Qualification Inconsistency

Qualifiers are often added or removed when passing pointers, which is very likely to produce programs in which some operations on a memory location are atomic and some are not. Such programs may silently fail in their value computations or silently become sequentially inconsistent.

Nested Atomicity

The C proposal allows both a struct and its members to be __atomic qualified. as one thread could access an atomic member, another accesses the struct as a whole. If both are intended to be atomic, which is not clear from the proposal, then the implementation of the accesses requires a substantially more expensive implementation. one that is reminiscent of transactional memory, but weaker. As Hans Boehm noted, a hierarchy of lock acquisitions is sufficient to implement the nested atomicity.

The C proposal further allows non-atomic access to members of __atomic qualified structs. If such accesses are not atomic with respect to full-struct accesses, then the specification provides the weak atomicity of transactional memory.
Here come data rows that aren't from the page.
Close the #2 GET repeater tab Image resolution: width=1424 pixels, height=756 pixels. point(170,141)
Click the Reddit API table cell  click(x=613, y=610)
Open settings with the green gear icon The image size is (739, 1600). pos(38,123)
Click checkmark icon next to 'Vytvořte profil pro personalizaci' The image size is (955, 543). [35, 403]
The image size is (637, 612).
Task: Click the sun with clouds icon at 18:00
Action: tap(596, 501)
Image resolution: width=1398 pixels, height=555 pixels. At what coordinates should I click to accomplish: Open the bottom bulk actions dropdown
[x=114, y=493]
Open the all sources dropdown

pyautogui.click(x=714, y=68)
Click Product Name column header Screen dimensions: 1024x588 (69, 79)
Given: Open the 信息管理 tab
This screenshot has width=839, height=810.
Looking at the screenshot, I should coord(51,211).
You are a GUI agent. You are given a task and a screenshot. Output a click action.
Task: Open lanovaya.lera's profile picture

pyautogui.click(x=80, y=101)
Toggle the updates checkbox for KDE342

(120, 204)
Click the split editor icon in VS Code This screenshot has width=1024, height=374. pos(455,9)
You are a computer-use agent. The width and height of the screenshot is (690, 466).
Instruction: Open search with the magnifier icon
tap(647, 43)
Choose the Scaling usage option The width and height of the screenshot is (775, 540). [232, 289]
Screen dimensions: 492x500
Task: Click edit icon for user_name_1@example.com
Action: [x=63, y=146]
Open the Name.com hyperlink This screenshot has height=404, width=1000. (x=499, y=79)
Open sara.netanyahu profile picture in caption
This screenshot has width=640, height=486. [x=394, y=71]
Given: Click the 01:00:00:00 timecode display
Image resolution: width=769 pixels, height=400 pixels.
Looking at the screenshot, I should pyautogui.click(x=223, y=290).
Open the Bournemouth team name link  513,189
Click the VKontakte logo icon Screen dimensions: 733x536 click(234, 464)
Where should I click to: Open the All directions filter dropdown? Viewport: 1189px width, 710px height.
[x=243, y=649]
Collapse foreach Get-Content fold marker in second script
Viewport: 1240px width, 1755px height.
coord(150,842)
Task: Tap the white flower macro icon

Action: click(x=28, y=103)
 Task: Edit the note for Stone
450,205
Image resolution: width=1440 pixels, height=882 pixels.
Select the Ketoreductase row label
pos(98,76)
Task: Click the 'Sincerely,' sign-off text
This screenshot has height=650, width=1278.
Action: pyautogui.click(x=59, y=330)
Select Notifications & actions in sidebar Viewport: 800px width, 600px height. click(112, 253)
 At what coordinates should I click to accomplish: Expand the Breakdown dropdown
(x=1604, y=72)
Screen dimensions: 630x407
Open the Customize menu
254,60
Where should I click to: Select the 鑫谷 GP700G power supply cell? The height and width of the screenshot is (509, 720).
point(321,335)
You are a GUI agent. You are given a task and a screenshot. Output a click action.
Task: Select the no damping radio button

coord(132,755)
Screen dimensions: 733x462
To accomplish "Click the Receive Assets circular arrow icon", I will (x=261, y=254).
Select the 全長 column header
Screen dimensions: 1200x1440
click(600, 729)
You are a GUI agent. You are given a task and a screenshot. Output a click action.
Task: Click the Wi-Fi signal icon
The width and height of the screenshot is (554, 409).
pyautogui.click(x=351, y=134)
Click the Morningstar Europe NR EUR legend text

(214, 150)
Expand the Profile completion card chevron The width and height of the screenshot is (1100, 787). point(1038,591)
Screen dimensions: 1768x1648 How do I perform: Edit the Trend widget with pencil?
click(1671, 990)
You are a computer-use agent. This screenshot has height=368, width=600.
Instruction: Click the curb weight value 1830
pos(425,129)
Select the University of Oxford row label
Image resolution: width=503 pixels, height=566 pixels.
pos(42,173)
If such accesses are atomic, then the specification provides the strong atomicity of transactional memory. Strong atomicity is not presently supported by hardware.

C++ prevents such problems in two ways. First, the argument to the atomic template class must be trivially copyable. Atomic types are not themselves trivially copyable, and hence are invalid as arguments. Second, all operations on atomic objects are value-in/value-out. The types and operations provide no references to any internal state.

Recommendation

C++ adopted the approach of distinct constructed types rather than qualified types to prevent use of both atomic and non-atomic operations on the same type, which provides for increased program safety and increased opportunity for optimization.

Given the problems with the qualification approach in constrast to the constructed type approach, I must recommend against the qualifier approach in favor of the constructed type approach.

There still remains the issue of another syntax for constructing atomic types. Compatibility and interoperability with C++ would be enhanced if that syntax resembles C++ syntax, e.g. a new syntax rule:

type-specifier:
_Atomic < type-name >

Note that support of such a syntax does not imply the introduction of templates into the C language.

Other type construction syntax is certainly possible, at the cost of more complexity in code that must be compiled by both languages.

Summary

The C proposal N1473 provides syntactically convenient access to atomics. Much of its semantics are already consistent with C++. However, it has several problems that are a consequence of an excess of generality. Most of these problems can be solved with well-targeted restrictions, which also brings semantics in line with those of C++. However, the type qualifier approach is inconsistent with the state of the art in systems implementation. Instead, the proposal should use more direct type construction, and therefore should propose a different syntax.